** 作業一覧 **
a) 提供文章のうち、「古巣に戻ってホッとしたという」から始まり「をたたきつけて辞めた人です。」で終わる部分を、一字一句変えずに返してください。
b) 提供文章によると、佐々木さんが経済部に戻って大蔵省記者クラブに所属したのは何年ですか。

2022年1月31日
元中部本社代表・佐々木宏人さん⑳ ある新聞記者の歩み19 数字相手の仕事ながら、ハチャメチャな先輩やら少年自衛官出身の型破りな後輩やらに囲まれて 抜粋
(インタビューはメディア研究者・校條 諭さん)
全文 MENJO,Satoshi
4年半の政治部生活を終えた佐々木さんは大蔵省配属となります。現在の財務省です。強烈な個性の先輩・後輩に囲まれてけっこうおもしろい日々だったと言います。
目次
◇政治部にいても先は明るくないよと言われ・・・
◇ハチャメチャながらユニークな発想のキャップのもとで
◇少年自衛官出身など若手もユニーク揃い
◇ジャパン・アズ・ナンバーワンの時代
◇財政が厳しくなる時期、親しみやすい大蔵大臣ミッチー
◇グリーンカード構想の登場と挫折
◇政治部にいても先は明るくないよと言われ・・・
Q.1981(昭和56)年に経済部に戻って大蔵省記者クラブに所属ですね。
古巣に戻ってホッとしたというのが、正直な感想かな。経済部長がその時、東京の新聞業界の経済部関係では有名だった歌川令三さん、とくに兜町関係では野村證券の社長、会長をやった田淵節也さんなんかにはすごく食い込んでいました。いずれ、社長になるとも言われていました。その後、編集局長にもなり取締役だった時、当時の政治部出身の社長に辞表をたたきつけて辞めた人です。

** 提供データ **

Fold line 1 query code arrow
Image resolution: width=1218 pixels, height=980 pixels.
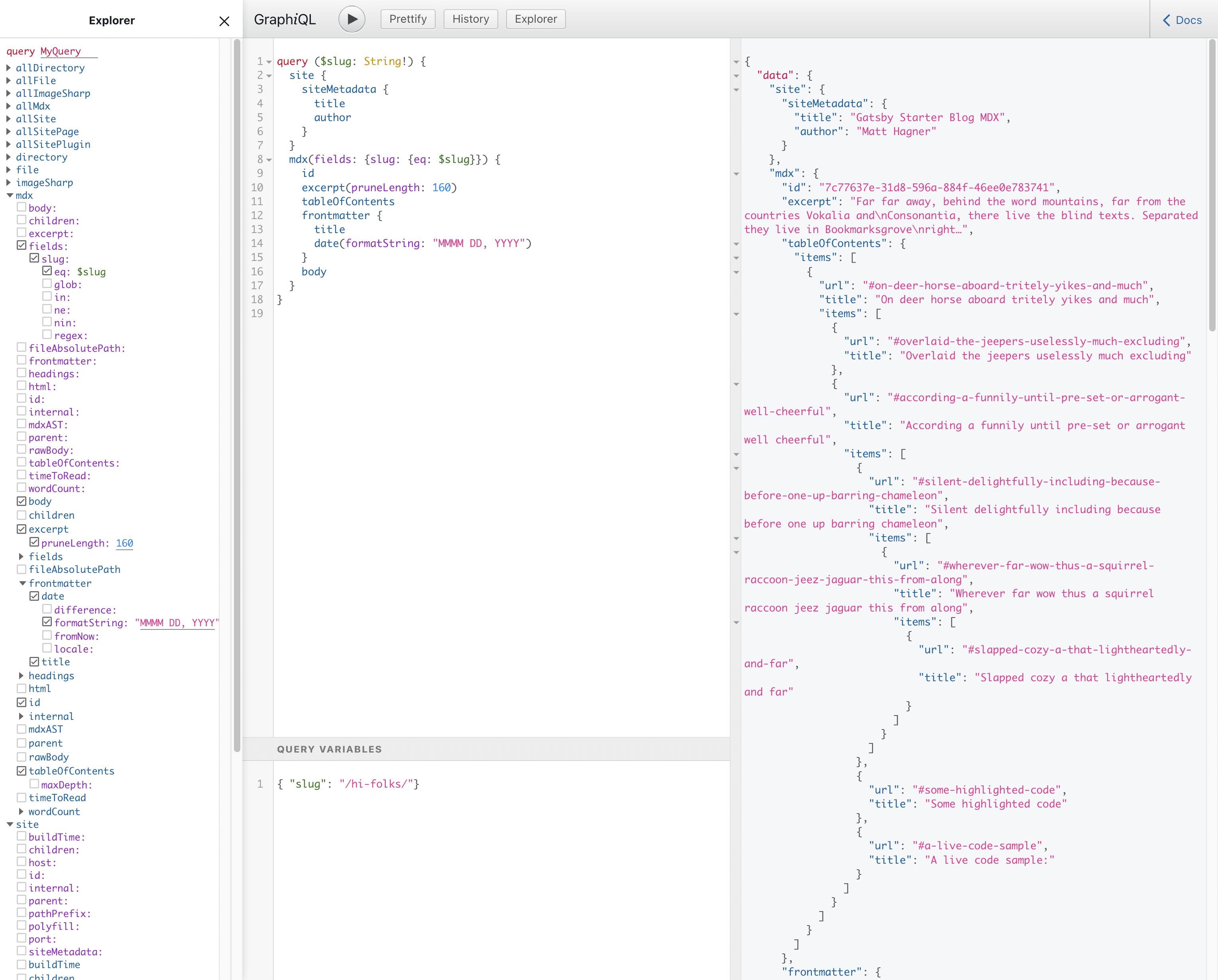click(269, 61)
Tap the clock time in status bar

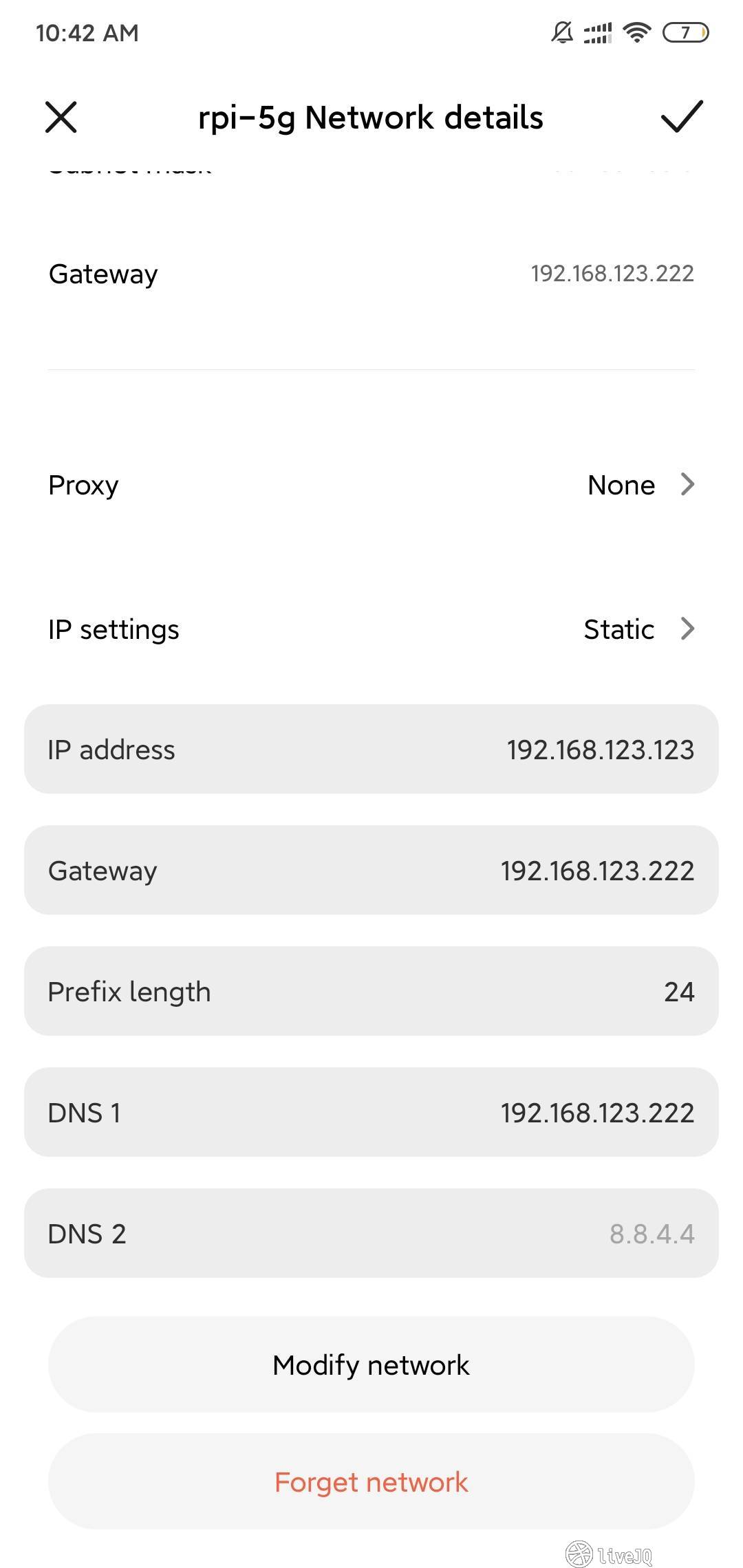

** 期待される結果 **
a)
古巣に戻ってホッとしたというのが、正直な感想かな。経済部長がその時、東京の新聞業界の経済部関係では有名だった歌川令三さん、とくに兜町関係では野村證券の社長、会長をやった田淵節也さんなんかにはすごく食い込んでいました。いずれ、社長になるとも言われていました。その後、編集局長にもなり取締役だった時、当時の政治部出身の社長に辞表をたたきつけて辞めた人です。

b) 1981(昭和56)年です。